LONDON — Prime Minister Boris Johnson said Monday that the automatic early release of convicted terrorism offenders from prison must end after an Islamist attacker recently released from prison injured two people in a stabbing rampage in a busy south London street, before he was shot dead by police.
“What we want to do is to make sure that people convicted of terrorist offenses are not let out without some process of parole or scrutiny by real experts,” Johnson told an event in London on Monday.
Johnson said his government was already bringing forward legislation to stop the system of automatic early release but the difficulty was how to apply this requirement retrospectively to the cohort of prisoners who already qualify for early release.
The prime minister, who had just delivered a speech on Britain’s prospects after it officially left the European Union on Friday, said Justice Secretary Robert Buckland would go into detail about how the government planned to move forward later Monday.
"It's time to take action to ensure that, irrespective of the law we’re bringing in, people in the current stream to not qualify automatically for early release," he said.
Johnson's remarks follow a string of terror attacks in the United Kingdom in recent months.
In the latest attack on Sunday, three people were injured in what police called a “terrorist related incident” in south London after a man wearing what turned out to be a hoax device went on a stabbing spree around 2 p.m. local time (9 a.m. ET.)
One man in his forties was initially considered to be in a life-threatening condition but that is no longer the case, Deputy Assistant Commissioner Lucy D'Orsi of the Metropolitan Police said Sunday. A woman in her fifties was injured but has been discharged from a hospital.

################

__Problems to solve__
1. Summarize the news article on the early release of terrorism offenders in two sentences.
2. In the news article on early release, who did Johnson say would give details later Monday about how the government planned to move forward?
3. Continue the news article on the early release of terrorism offenders from the point where it stops.
The records below the article come from a separate source.

################

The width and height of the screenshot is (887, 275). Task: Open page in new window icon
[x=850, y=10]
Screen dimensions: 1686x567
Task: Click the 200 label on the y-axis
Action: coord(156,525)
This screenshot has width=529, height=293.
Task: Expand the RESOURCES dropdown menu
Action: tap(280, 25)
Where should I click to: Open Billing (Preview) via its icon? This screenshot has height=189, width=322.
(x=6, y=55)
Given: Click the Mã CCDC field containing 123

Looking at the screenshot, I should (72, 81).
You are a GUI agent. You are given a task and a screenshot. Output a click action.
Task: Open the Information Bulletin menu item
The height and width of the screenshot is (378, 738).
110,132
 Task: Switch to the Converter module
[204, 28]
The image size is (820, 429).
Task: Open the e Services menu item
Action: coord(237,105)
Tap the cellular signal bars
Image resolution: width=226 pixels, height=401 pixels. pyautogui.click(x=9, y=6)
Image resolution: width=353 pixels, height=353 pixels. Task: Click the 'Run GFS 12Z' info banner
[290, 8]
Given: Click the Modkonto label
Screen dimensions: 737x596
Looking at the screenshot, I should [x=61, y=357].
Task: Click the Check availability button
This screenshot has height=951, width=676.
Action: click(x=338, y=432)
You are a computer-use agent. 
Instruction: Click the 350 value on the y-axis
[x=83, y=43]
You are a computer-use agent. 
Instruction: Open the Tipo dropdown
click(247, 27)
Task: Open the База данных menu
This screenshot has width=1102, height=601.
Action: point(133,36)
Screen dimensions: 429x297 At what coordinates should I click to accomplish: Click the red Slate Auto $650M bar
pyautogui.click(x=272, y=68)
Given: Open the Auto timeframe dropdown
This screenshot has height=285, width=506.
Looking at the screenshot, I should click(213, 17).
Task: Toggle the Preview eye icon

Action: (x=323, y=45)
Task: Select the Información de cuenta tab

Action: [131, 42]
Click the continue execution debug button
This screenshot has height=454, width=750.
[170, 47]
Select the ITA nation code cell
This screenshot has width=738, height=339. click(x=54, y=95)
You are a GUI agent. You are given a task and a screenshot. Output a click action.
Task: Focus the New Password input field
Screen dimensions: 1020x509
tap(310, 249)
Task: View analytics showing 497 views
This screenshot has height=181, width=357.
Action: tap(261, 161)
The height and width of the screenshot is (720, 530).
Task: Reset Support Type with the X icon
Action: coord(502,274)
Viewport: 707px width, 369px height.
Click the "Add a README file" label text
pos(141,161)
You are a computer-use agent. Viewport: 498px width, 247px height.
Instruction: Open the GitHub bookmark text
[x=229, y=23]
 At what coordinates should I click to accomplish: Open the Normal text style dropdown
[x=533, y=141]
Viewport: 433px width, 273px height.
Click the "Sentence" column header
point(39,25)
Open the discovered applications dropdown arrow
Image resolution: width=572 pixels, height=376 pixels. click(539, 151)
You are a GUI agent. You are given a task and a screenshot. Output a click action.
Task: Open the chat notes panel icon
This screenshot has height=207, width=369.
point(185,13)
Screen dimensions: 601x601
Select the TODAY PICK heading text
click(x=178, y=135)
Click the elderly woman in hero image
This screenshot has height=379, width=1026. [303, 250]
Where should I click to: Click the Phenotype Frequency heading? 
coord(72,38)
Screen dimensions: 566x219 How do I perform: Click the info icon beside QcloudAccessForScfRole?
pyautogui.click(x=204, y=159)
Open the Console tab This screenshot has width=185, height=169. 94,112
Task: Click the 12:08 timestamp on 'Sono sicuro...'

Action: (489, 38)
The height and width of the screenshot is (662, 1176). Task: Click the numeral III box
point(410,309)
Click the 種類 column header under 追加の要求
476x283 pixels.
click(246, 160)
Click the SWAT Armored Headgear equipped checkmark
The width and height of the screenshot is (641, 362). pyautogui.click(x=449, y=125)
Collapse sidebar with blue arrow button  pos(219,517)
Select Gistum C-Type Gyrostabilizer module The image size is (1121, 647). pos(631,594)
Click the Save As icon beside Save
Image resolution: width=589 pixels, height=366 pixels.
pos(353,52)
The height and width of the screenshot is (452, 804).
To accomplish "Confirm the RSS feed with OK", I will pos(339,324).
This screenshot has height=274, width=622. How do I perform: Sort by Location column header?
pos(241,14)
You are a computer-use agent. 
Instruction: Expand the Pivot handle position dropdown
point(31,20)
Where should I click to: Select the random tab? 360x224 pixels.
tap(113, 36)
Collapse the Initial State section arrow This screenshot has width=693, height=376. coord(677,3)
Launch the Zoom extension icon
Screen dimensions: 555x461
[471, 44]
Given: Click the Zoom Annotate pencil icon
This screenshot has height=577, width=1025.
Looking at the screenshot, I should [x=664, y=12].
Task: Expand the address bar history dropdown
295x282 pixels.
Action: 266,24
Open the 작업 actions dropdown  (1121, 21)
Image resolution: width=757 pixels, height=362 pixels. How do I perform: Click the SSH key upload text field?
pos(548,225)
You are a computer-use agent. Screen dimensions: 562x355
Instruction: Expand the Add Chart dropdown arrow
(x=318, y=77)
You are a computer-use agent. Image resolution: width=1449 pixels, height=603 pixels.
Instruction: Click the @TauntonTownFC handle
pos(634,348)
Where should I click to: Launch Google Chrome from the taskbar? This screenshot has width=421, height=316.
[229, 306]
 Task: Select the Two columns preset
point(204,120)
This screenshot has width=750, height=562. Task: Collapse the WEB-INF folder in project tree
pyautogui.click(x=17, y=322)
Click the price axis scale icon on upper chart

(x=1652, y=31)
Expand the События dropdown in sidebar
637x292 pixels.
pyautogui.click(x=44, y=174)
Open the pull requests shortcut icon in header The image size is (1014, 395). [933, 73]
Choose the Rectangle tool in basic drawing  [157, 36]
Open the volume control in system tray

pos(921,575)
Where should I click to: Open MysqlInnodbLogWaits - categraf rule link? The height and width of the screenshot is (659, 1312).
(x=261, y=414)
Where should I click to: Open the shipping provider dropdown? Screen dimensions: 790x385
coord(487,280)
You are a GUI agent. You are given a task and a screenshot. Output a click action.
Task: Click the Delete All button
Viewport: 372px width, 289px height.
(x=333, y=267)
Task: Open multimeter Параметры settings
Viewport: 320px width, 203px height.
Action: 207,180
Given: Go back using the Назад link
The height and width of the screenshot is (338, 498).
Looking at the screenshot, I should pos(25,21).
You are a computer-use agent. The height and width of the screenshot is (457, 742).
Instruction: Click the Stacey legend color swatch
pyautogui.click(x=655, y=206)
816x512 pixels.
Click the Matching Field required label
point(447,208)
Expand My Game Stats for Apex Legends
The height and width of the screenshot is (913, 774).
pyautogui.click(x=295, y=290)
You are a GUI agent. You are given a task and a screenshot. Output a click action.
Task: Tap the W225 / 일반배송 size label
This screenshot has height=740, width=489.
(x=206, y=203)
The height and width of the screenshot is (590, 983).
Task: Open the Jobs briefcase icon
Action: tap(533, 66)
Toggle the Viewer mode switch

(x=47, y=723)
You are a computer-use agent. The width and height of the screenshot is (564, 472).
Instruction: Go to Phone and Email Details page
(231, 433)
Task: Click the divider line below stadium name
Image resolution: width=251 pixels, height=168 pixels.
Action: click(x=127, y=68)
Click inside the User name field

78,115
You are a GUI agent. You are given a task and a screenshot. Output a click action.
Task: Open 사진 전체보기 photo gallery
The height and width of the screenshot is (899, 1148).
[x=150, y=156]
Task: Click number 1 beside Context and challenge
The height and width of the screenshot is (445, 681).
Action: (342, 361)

################

__Expected outputs__
1. Prime Minister Boris Johnson said that the automatic early release of convicted terrorism offenders must end, after an Islamist attacker recently freed from prison carried out a stabbing rampage in south London before police shot him dead. He said his government was already bringing forward legislation to stop automatic early release, but the difficulty lay in applying the change to prisoners who already qualify for it.

2. Justice Secretary Robert Buckland.

3.
The third person, a woman in her twenties, has minor injuries believed to have been caused by glass following the discharge of a police firearm and was continuing to receive treatment at a hospital Sunday, according to D'Orsi.
The suspect, named by police as 20-year-old Sudesh Amman, was shot dead after armed officers immediately attended the scene as part of a “proactive counterterrorism operation,” she added.
D’Orsi said that the suspect had not yet been formally identified but that the police were “confident” that he was Amman.
Amman was sentenced to three years and four months in December 2018 for possession and dissemination of terrorist material, but appears to have been released having served less than half of his sentence.
The Islamic State militant group claimed responsibility through its Amaq news agency Monday but provided no evidence of its direct involvement or direction of the attack.
Sunday's attack comes months after a former convict charged with terrorism offenses killed two people and wounded three others near the London Bridge in November.
Following that attack Johnson, who was campaigning to become prime minister, called for a new law to ensure terrorism offenders serve the entirety of their sentences. Prisoners in England and Wales are typically released halfway through their prison terms and serve the remainder in the community.
However, the Counter-Terrorism and Border Security Act, passed in 2019 ended this practice for "convicted terrorists" and it's unclear exactly what additional measure Johnson is proposing.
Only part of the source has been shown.